Sundance London: Marjorie Prime

Marjorie Prime
Marjorie Prime
Directed by Michael Almereyda
Starring Jon Hamm, Geena Davis, Lois Smith and Tim Robbins
Screening at Sundance London June 2nd & 4th, 2017

by Joanna Orland

Based on Jordan Harrison’s Pulitzer Prize-nominated play of the same name, I can imagine Marjorie Prime is quite profound on the stage, and if the film cast were to perform it live, it would be a sensation. Sadly, director Michael Almereyda’s execution of the story doesn’t quite work; great performances and sophisticated ideas alone are not enough to salvage it through its choppy editing, sound issues and perpetual morosity.

Cue the sound of rain, even when the weather is clear and a room doesn’t have windows – this is the soundtrack to Marjorie Prime. As an audio person, I found it difficult to get past the distracting sound, the awkward ADR and the harsh edits, especially with a film that centres around its dialogue. The story editing is also to blame for breaking my immersion as from scene to scene it’s near impossible to figure out how much time has passed and what is happening with each of the characters. Perhaps this is intentional as a way to help the audience see Marjorie’s point of view as she’s an 86-year-old woman who suffers from some form of dementia, but not one so severe that she isn’t perfectly coherent in each scene she features in. In fact, she’s more than coherent – Lois Smith’s performance as Marjorie is pure elegance and class, captivating throughout. Perfectly cast as Marjorie, it is a beauty to watch her portray the elderly woman as she speaks to a computerized hologram of her deceased husband Walter (Jon Hamm) who features in his 40’s – his prime.

In this world of Marjorie Prime, holograms of the dead are readily accessible, and they even talk to each other somehow. They begin as a bit of a blank slate, and through discussions with living people, they begin to piece together a picture of the person they’re mimicking, enhancing them to be better replicas. Through these conversations, the idea of memory is explored, with the technological wonder of the holograms merely a clever device to get the exploration started. The inclusion of the holograms may also serve the purpose of questioning how technology affects our memories and identities – again, another interesting idea, but the topic of memory alone is enough to digest.

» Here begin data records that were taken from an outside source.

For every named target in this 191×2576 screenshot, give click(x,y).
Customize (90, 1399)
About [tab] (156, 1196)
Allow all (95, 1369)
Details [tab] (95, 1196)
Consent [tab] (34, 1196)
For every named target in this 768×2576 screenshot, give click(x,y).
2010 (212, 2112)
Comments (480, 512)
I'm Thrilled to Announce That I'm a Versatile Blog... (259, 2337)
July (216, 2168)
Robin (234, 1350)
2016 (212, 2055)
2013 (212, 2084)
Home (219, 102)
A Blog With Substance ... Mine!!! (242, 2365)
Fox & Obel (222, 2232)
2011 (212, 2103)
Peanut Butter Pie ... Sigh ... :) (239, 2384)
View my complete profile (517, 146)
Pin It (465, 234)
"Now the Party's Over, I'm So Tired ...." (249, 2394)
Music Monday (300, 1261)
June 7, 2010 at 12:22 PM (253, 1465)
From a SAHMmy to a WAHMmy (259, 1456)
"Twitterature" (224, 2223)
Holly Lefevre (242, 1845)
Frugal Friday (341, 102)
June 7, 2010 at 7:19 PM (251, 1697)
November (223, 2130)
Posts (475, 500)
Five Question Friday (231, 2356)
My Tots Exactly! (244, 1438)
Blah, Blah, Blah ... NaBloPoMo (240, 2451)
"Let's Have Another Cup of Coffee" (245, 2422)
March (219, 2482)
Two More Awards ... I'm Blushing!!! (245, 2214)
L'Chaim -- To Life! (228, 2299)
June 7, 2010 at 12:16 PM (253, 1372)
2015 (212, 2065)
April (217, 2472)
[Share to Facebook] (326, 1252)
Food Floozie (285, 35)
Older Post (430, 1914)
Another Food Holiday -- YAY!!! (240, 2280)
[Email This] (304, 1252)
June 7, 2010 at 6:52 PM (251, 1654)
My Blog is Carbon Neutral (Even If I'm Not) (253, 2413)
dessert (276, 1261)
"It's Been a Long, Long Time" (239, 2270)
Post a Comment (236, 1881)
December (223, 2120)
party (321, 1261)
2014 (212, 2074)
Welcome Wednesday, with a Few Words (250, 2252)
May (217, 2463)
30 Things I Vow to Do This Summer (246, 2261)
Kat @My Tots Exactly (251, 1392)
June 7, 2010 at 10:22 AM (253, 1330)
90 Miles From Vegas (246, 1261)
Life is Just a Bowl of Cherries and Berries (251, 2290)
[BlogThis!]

Can we change our memories? It would seem so, based on Marjorie trying to alter her digital husband’s stories of the past. The greatest story of all coming right at the start of the film with Jon Hamm giving a highly amusing synopsis of My Best Friend’s Wedding. But it goes on and on without delving much deeper. Again, I can see this working on stage, especially with such high calibre actors as they’ve managed to retain for the film. But as a movie? This should have been a short one. Exploring this idea with this scenario would have been a brilliant short film, powerful, effective and to the point. As is, Marjorie Prime waffles on, exploring the same premise three times over with no further insight. All we need is Marjorie and Walter. Geena Davis as Marjorie’s daughter and Tim Robbins as her son-in-law work well as peripheral characters filling in the blanks of Marjorie’s story, but when it shifts focus to them, it feels redundant.

Great ideas and a wonderful cast, with a standout performance from Lois Smith, sadly isn’t enough to keep this film in its prime.